8. Do you support collaborative approaches to land management, like the Gallatin Forest Partnership Agreement?
Progress is most often achieved through compromise. Many of the “wins” for conservation in southwestern Montana (e.g. the Yellowstone Gateway Protection Act, Bozeman’s Open Space Mill Levy, etc.) have been achieved only through a collaborative process with diverse stakeholders. For example, Bozeman’s recent successful Open Space mill levy campaign succeeded in coalition with both conservation advocates and the region’s farmers and ranchers.
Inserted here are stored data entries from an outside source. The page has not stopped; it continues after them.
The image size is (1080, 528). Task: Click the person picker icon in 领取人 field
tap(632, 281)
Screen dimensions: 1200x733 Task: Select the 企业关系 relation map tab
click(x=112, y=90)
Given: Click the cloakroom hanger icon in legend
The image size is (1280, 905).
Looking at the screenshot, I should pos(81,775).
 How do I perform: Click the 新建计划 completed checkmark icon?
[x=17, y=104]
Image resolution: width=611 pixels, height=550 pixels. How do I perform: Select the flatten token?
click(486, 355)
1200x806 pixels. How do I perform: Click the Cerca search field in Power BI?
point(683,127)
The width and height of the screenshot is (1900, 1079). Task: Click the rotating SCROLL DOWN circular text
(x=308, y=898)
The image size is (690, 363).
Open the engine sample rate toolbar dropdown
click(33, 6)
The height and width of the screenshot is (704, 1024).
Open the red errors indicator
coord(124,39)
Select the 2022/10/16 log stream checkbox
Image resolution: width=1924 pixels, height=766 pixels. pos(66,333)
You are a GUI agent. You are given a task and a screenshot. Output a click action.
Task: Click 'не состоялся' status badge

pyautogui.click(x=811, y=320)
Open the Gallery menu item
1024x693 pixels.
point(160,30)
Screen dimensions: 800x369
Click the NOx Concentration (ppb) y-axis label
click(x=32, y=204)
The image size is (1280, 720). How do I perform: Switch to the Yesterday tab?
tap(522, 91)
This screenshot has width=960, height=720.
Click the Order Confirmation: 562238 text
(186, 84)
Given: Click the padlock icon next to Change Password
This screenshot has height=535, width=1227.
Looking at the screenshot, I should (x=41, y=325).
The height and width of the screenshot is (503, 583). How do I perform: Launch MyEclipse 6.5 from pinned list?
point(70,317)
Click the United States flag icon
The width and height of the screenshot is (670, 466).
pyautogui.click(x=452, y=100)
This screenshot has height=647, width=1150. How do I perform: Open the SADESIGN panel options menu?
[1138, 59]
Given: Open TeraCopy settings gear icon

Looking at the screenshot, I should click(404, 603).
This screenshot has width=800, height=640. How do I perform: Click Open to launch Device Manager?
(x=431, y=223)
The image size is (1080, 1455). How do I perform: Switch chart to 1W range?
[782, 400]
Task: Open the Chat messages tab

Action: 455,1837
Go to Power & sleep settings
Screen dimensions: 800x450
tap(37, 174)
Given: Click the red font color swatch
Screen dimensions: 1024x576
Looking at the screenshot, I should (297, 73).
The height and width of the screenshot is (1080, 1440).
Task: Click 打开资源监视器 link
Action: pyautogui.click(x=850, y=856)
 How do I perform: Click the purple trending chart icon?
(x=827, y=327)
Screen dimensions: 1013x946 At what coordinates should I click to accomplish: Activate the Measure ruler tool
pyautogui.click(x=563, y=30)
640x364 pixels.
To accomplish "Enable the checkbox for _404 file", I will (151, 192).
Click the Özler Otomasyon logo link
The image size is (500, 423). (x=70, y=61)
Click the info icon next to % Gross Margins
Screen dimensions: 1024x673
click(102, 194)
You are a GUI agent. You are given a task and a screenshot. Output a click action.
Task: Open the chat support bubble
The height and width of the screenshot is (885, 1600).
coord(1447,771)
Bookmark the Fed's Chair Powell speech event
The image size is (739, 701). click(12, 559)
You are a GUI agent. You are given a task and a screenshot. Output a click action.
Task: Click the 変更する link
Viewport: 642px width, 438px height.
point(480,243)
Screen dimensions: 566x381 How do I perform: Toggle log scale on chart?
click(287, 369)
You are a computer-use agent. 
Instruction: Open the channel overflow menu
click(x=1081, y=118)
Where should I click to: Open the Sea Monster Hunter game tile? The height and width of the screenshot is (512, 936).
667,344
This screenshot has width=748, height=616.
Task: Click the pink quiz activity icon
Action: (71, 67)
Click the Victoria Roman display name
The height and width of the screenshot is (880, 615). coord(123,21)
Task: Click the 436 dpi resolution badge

I believe in and support the Gallatin Forest Partnership Agreement. I am the only City Commission candidate to have endorsed the agreement. This sort of collaboration and compromise represents believe the best chance we have to continue advancing conservation at a regional level, through collaboration between recreational users, hunters and anglers, outdoor industry businesses, and conservation groups. While I may individually desire stronger wilderness protection than the Forest Partnership agreement puts forward, I have ultimately chosen to put my support behind the Forest Partnership (you’ll find my name on the list of supporters) because I believe in the process that produced the agreement.
I believe in finding common-ground solutions. This is the essence of the Gallatin Forest Partnership Agreement, and the sort of policy making I would champion if elected.
The importance of conservation and the natural work is reflected by my presence out in the natural world every day. A quick glance at my social media presence (e.g. http://instagram.com/markegge) attests to the extent to which I love and appreciate wild places.
It’s easy to talk a good game about conservation (especially in Bozeman, where conservation is such a widely held value). When evaluating my credentials as a potential conservation candidate I’d encourage you to look where I’ve invested my time and energy over the last decade—and let that speak for itself.